Exercise details: Exactly the lines from the one with "Given: Open the Favorites menu" through the final line of the entries, and nothing else, should appear in the answer; no pictures go in it.

========================================

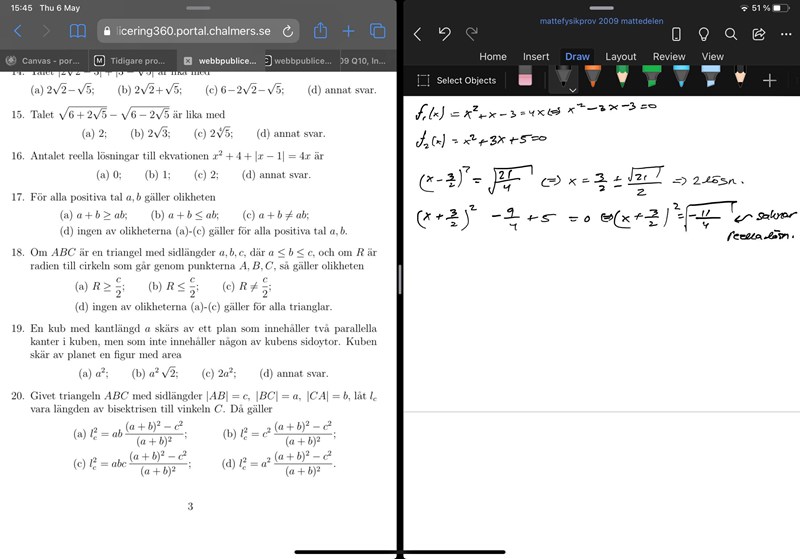Choose the green highlighter
The height and width of the screenshot is (559, 800).
click(651, 78)
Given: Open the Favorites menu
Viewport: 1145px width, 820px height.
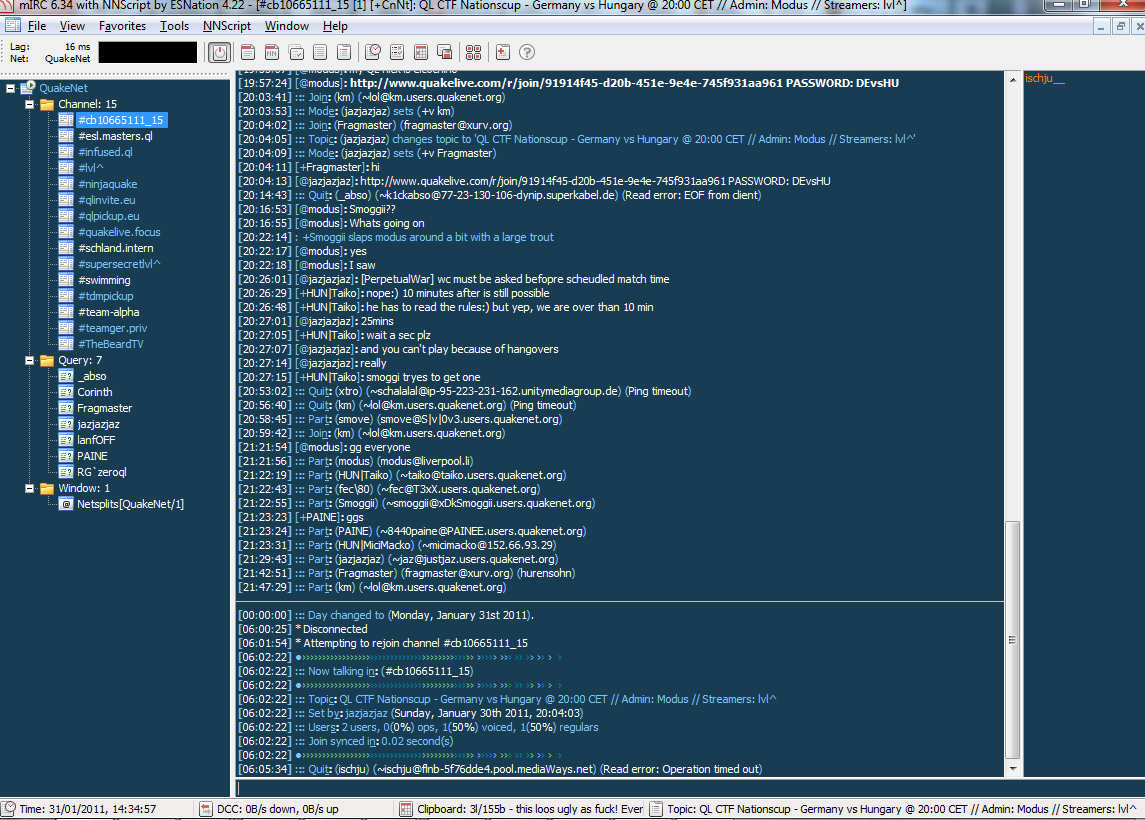Looking at the screenshot, I should click(122, 26).
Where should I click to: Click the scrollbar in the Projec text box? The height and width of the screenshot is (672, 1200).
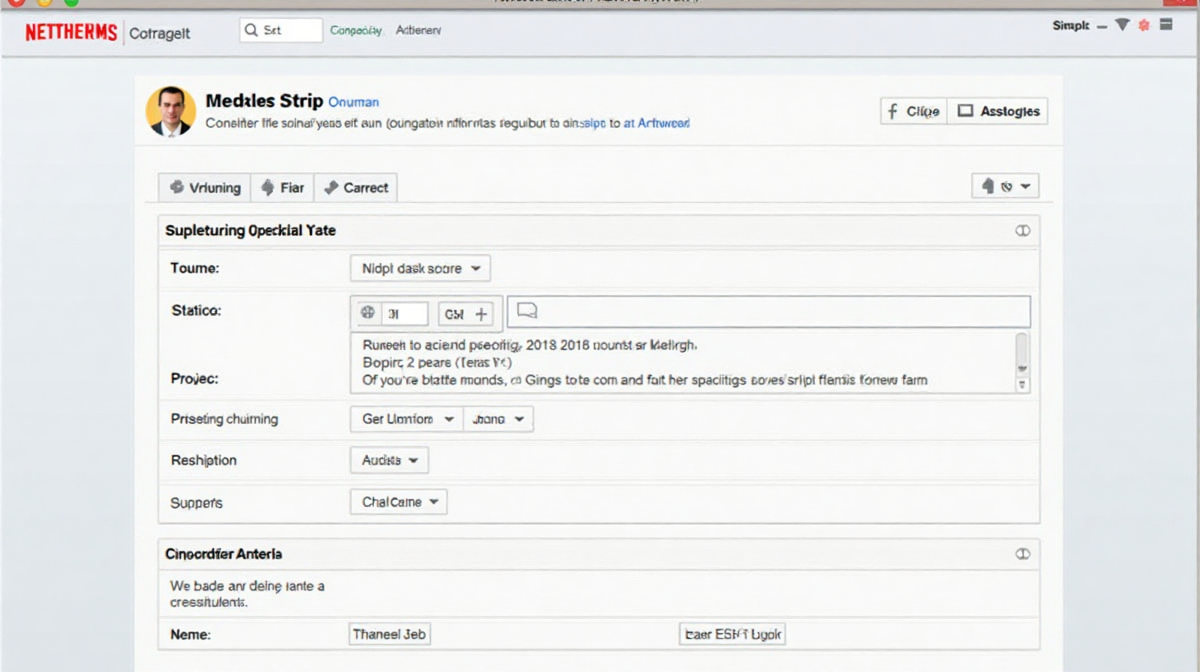click(x=1021, y=364)
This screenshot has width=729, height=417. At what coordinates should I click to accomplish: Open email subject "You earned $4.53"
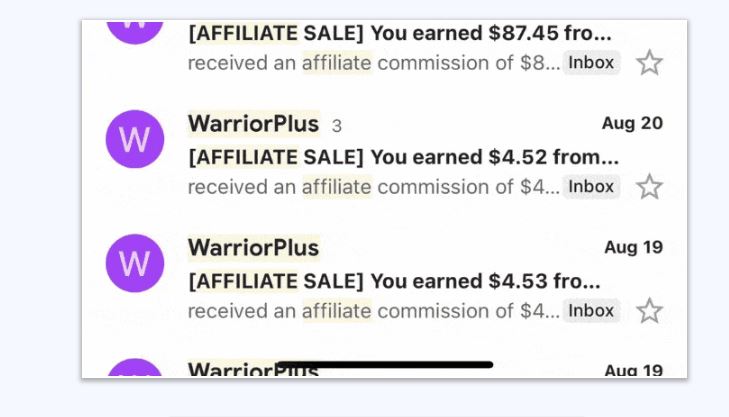(459, 281)
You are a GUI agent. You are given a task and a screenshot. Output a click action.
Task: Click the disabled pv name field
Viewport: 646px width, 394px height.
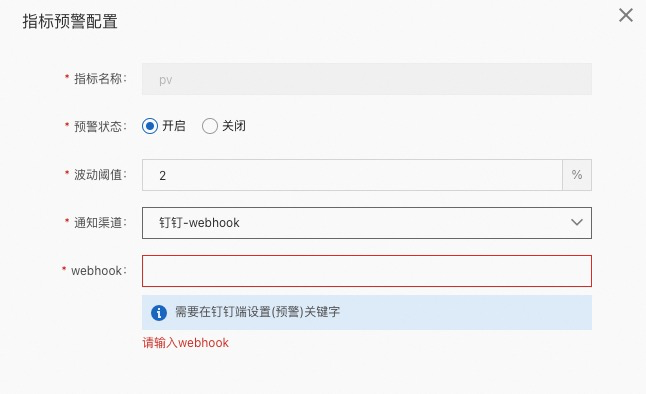point(367,79)
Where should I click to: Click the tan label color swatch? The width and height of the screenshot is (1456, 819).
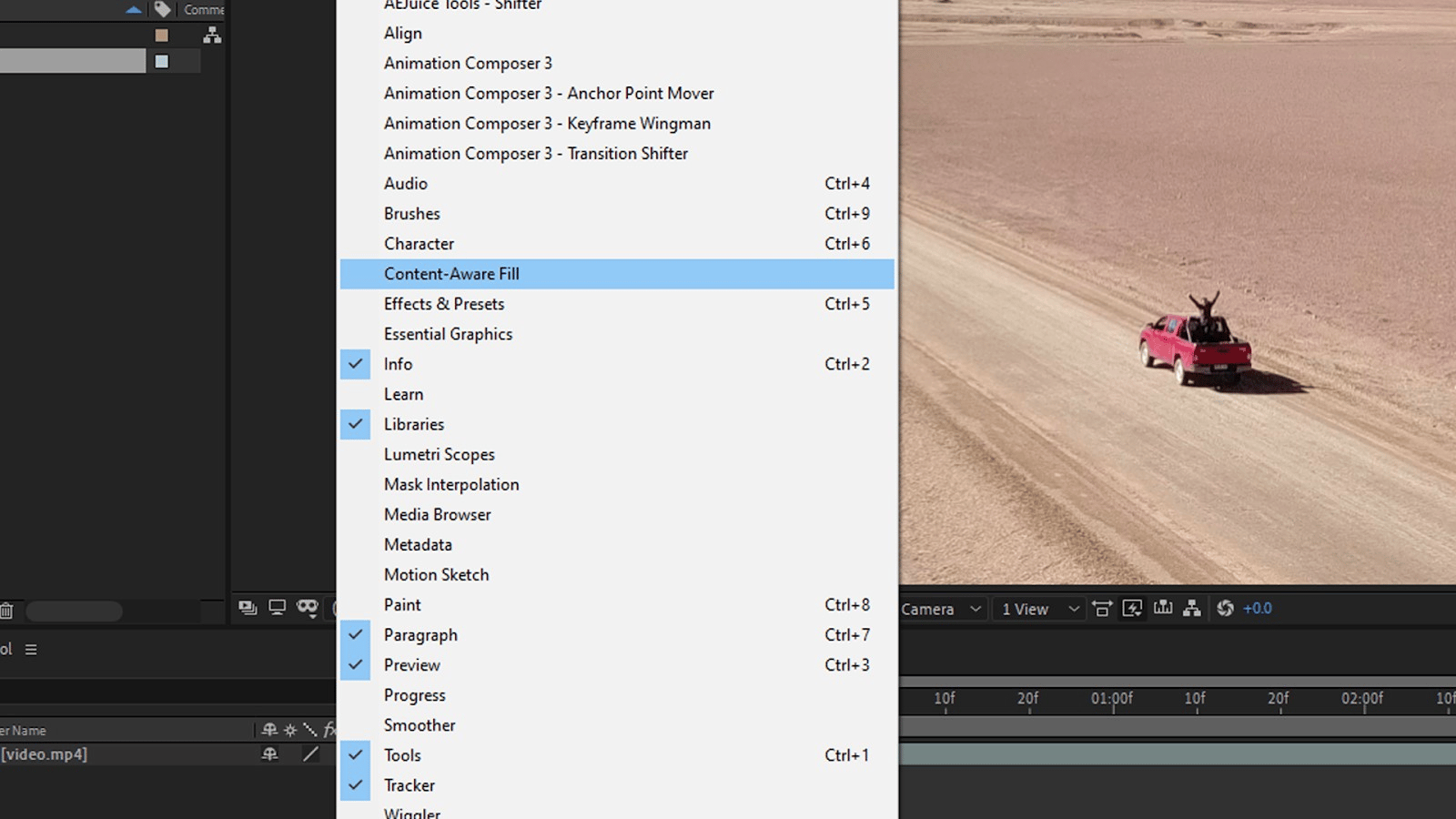(x=161, y=35)
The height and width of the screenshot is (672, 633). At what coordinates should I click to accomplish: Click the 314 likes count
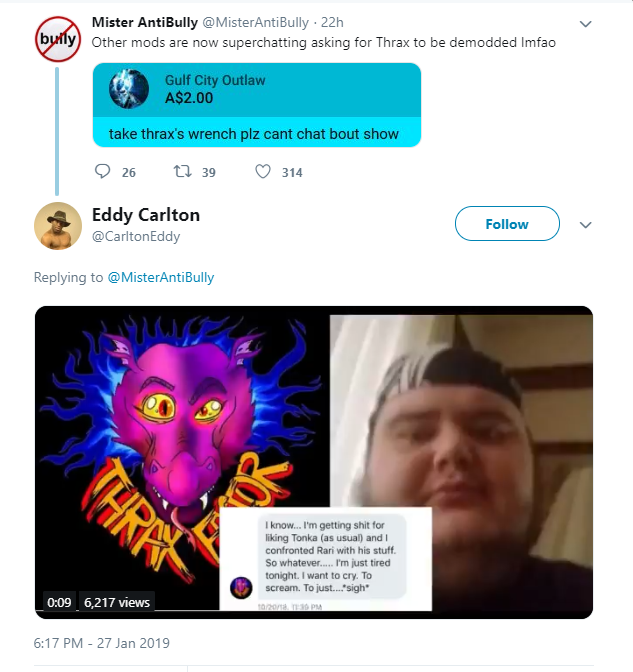(x=292, y=172)
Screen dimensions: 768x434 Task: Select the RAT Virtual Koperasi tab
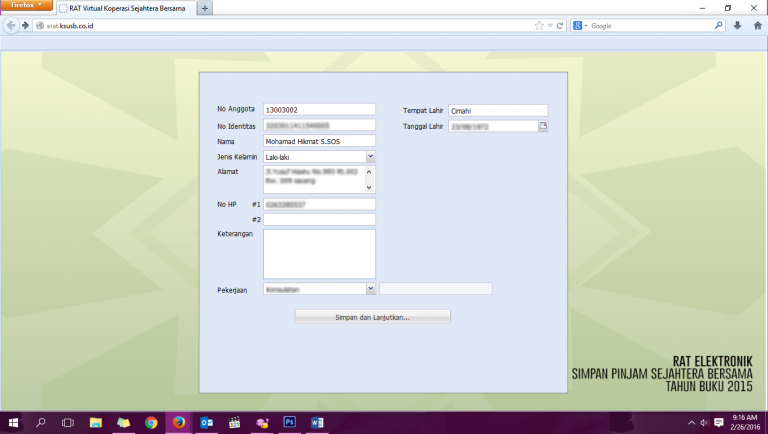tap(125, 8)
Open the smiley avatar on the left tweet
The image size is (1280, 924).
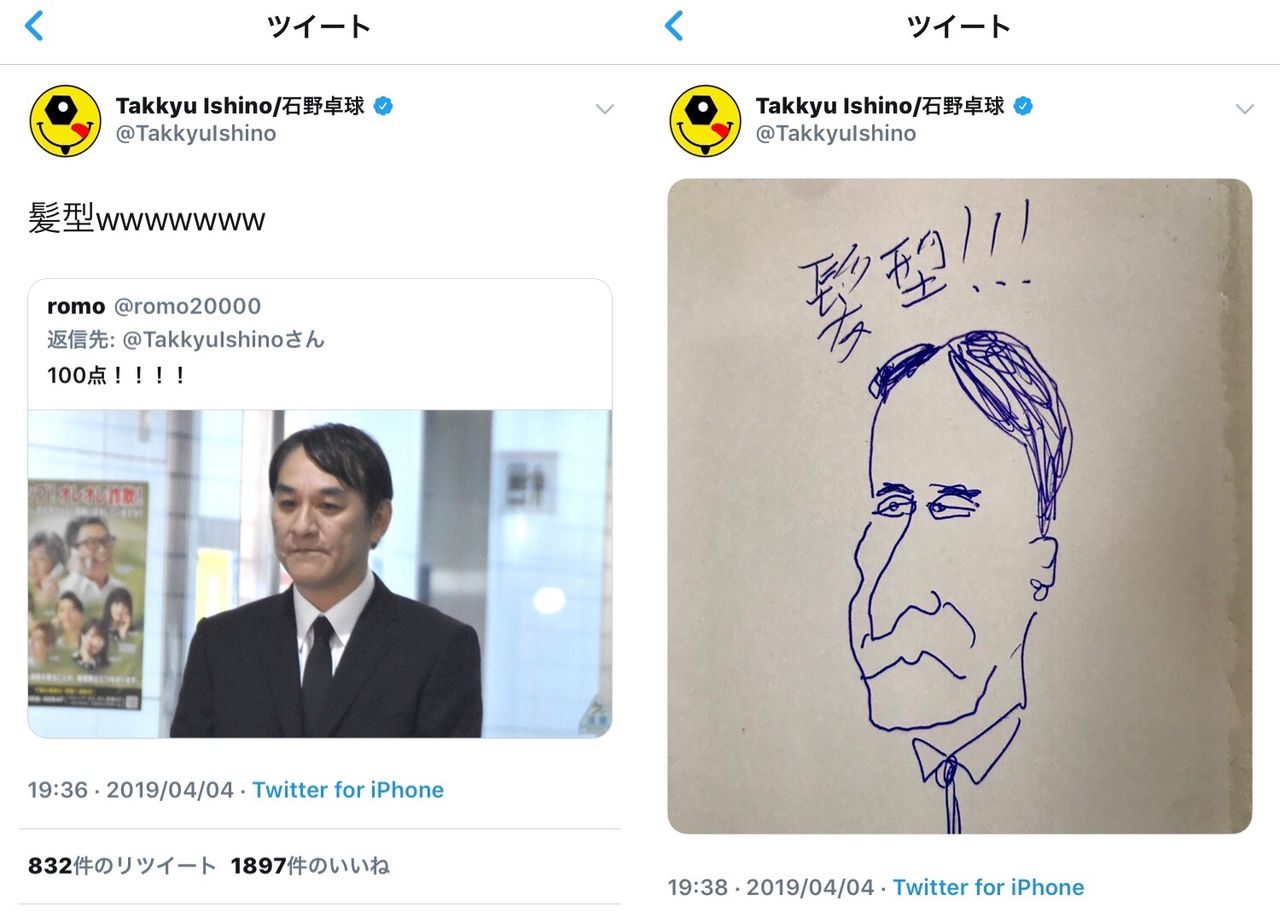65,121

========================================

Exercise output:
Given: Open the Favorites menu
Viewport: 1145px width, 820px height.
Looking at the screenshot, I should click(122, 26).
Where should I click to: Click the scrollbar in the Projec text box? The height and width of the screenshot is (672, 1200).
click(x=1021, y=364)
This screenshot has width=729, height=417. At what coordinates should I click to accomplish: Open email subject "You earned $4.53"
(459, 281)
You are a GUI agent. You are given a task and a screenshot. Output a click action.
Task: Click the disabled pv name field
Viewport: 646px width, 394px height.
point(367,79)
Where should I click to: Click the tan label color swatch? The width and height of the screenshot is (1456, 819).
(x=161, y=35)
The height and width of the screenshot is (672, 633). At what coordinates should I click to accomplish: Click the 314 likes count
(x=292, y=172)
Screen dimensions: 768x434 Task: Select the RAT Virtual Koperasi tab
tap(125, 8)
Open the smiley avatar on the left tweet
The image size is (1280, 924).
65,121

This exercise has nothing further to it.